Import data wizard in Azure Cognitive Search
The Import data wizard in the Azure portal creates multiple objects used for indexing and AI enrichment on a search service. If you are new to Azure Cognitive Search, it's one of the most powerful features at your disposal. With minimal effort, you can create an indexing or enrichment pipeline that exercises most of the functionality of Azure Cognitive Search.
If you're using the wizard for proof-of-concept testing, this article explains the internal workings of the wizard so that you can use it more effectively.
This article is not a step by step.
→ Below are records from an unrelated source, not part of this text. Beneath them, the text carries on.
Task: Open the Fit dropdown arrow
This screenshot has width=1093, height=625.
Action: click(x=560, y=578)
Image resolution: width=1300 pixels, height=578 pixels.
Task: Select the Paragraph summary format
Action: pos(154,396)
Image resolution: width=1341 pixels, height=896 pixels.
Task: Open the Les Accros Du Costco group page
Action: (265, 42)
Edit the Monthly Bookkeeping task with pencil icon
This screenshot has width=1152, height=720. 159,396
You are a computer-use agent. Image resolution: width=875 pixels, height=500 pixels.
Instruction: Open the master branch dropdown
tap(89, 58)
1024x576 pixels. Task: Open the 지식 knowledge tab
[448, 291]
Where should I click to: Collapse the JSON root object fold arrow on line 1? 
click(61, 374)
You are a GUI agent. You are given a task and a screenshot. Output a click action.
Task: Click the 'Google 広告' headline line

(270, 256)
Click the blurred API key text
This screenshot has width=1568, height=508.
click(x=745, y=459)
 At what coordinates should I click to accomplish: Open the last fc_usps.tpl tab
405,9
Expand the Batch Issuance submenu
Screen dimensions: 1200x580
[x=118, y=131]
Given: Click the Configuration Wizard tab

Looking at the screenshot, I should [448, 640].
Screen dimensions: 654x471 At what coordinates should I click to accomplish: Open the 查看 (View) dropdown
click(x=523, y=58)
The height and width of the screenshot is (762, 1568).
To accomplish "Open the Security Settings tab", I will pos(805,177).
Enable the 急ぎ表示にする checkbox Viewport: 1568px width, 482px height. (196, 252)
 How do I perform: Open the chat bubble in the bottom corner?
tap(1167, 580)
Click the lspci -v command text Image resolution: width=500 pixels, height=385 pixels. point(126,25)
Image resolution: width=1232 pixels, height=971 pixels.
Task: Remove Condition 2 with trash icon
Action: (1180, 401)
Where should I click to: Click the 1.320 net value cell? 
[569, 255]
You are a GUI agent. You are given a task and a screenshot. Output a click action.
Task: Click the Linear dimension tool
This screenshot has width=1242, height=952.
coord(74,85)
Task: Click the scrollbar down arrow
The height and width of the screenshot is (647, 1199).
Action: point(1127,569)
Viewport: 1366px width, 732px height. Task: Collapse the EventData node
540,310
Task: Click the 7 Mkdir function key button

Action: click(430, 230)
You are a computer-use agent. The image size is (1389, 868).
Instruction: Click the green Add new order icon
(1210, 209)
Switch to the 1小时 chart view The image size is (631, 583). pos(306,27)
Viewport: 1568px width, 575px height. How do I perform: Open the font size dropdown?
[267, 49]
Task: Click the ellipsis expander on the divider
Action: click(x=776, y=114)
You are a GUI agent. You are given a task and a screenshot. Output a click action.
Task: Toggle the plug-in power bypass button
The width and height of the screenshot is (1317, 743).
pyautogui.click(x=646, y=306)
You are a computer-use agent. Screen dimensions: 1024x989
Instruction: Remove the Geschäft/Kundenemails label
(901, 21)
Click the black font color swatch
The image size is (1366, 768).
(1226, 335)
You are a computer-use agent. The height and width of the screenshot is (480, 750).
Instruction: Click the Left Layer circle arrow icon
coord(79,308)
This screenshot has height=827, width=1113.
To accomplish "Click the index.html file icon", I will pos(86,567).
For help using the wizard with built-in sample data, see the Quickstart: Create a search index or Quickstart: Create a text translation and entity skillset.
Starting the wizard
The wizard opens fully expanded in the browser window so that you have more room to work. Several pages are quite dense.
You can also launch Import data from other Azure services, including Azure Cosmos DB, Azure SQL Database, SQL Managed Instance, and Azure Blob Storage. Look for Add Azure Cognitive Search in the left-navigation pane on the service overview page.
Objects created by the wizard
The wizard will output the objects in the following table. After the objects are created, you can review their JSON definitions in the portal or call them from code.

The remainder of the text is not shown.